I find the morning pages go from negative thoughts to uplifting thoughts to grocery lists, to regrets, to desires, to everything in between. Some days it feels like hard work just to describe the morning coffee, and other days, I fly past the three-page mark in a matter of minutes. It becomes a daily ritual.

It may feel like nonsense writing. It may seem silly and useless. Over time, you start to find that your mental attitudes throughout the rest of the day will change. It will sneak up on you. Suddenly you have an idea for a poem, a song, or a way to direct a scene, or attack a character, a way of thinking you might not have had before. It instills in you this idea that you don’t have to wait to be “in the mood” or inspired. You can create anytime, anywhere. It unblocks you.

I took a break from writing these morning pages for a few years. Over the past two or three years, I wasn't writing as freely as once before. It felt harder to be creative, harder to fight my INNER CRITIC. Things didn’t flow.

Recently, I have begun the practice again, of writing these pages every day. Already I feel more balanced. I feel that it is easier to get my thoughts down quicker without thinking about it, judging it, or criticizing it. Sometimes I do them right when I get up (with a cup coffee beside me), and other days I write after a short run. But I always write something, anything, before working on anything else. I find it frees the clutter in my head. I can also use the time to think/write through issues, problems of a personal and professional nature. It’s not just journaling about daily life, it’s more free than that. It’s a creative tool.

Scientific evidence shows that your body adapts to whatever it does on a daily basis. Your mind, contrary to belief, is part of your body. If you train your mind to freely write and ignore your INNER CRITIC, you will carry that practice with you every day, in all things, no matter what you are working on.

Wednesday, September 1, 2010

Beware these thoughts when starting a new project

These are by no means the "TOP TEN", but if you're like me, when you're starting a new project, they find their way sneaking into the back of your brain. 

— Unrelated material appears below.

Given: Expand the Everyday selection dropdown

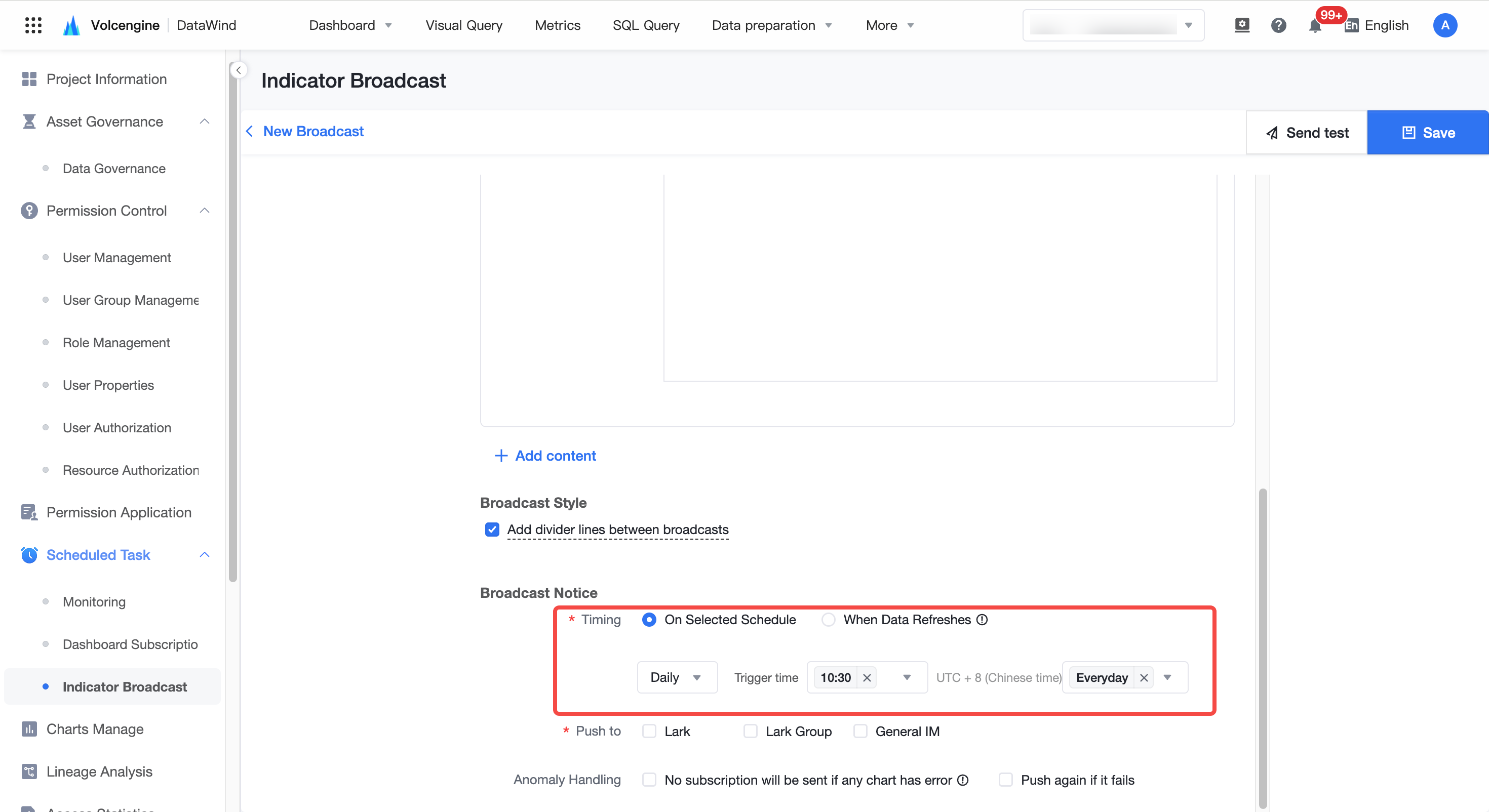Looking at the screenshot, I should (x=1167, y=677).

None of them are worth paying any actual attention to.  Don't ignore them, though. Recognize these little dark demons lurking in the corner so you can look them straight in the eye and say, "BUZZ OFF!"

1)            “My desk needs to be organized all over gain.”

2)            “This is going to be total crap”

3)            “What will people think of me after I write this?”

4)            “I don’t think this is very original.”

5)            “What’s the point—no one will read it”

6)            “Why is it so hard to get this thing started?  It shouldn’t be this hard!”

7)            “I think there are some dirty dishes in the sink.”

8)            “My old high school English teacher was so right—this isn’t even worth handing in to her…”

9)            “Maybe I should take up gardening.”

10)         “I’ll write tomorrow—I’m not inspired today.”